When I first rode the DC subway and its system of massive escalators, I was still excited about the city. Riding the Metro was another in a long line of new experiences, like sending out resumes, going to interviews, dressing up in my one suit, and paying my own bills. I noticed everything: the lumbering movements of the train, the curious silence, the curt, anxious riders, sunlight and tunnel-dark, newspapers and morning breath.

I got out at the Dupont Circle stop and began my ascent out of the tunnel. I stood near the bottom of the escalator, staring up at the hundreds of yards of dark tunnel and moving steps rising up before me. This, I thought, was the biggest escalator I had ever seen – disproportionately, absurdly big, the kind of comic-book big you only read or hear about.

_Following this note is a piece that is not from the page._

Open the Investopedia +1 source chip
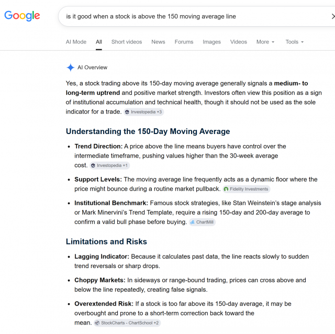The image size is (335, 334). 109,165

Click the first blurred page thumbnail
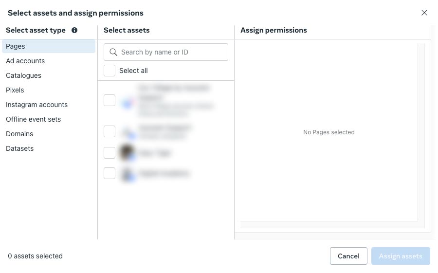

I stepped and was moving, traveling up with machine efficiency and straining my eyes toward the dim promise of streetlight glowing near the top.

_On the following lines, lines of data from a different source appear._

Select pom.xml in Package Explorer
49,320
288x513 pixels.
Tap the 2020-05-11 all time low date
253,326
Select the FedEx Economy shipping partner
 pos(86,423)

About a quarter of the way up, with a sharp excuse me and a businesslike shove to the right, I was initiated into rush hour. I grabbed my backpack and wheeled around, but saw only the busy bottom of a walker huffing up the stairs like a piston.

I remember that I laughed then at the commuter and his self-important hurry. It was a superior laugh, haughty and young and a little too loud, the kind of laugh you aim. Nobody stopped, and nobody seemed to notice.

I was a stander then. Now I'm a walker.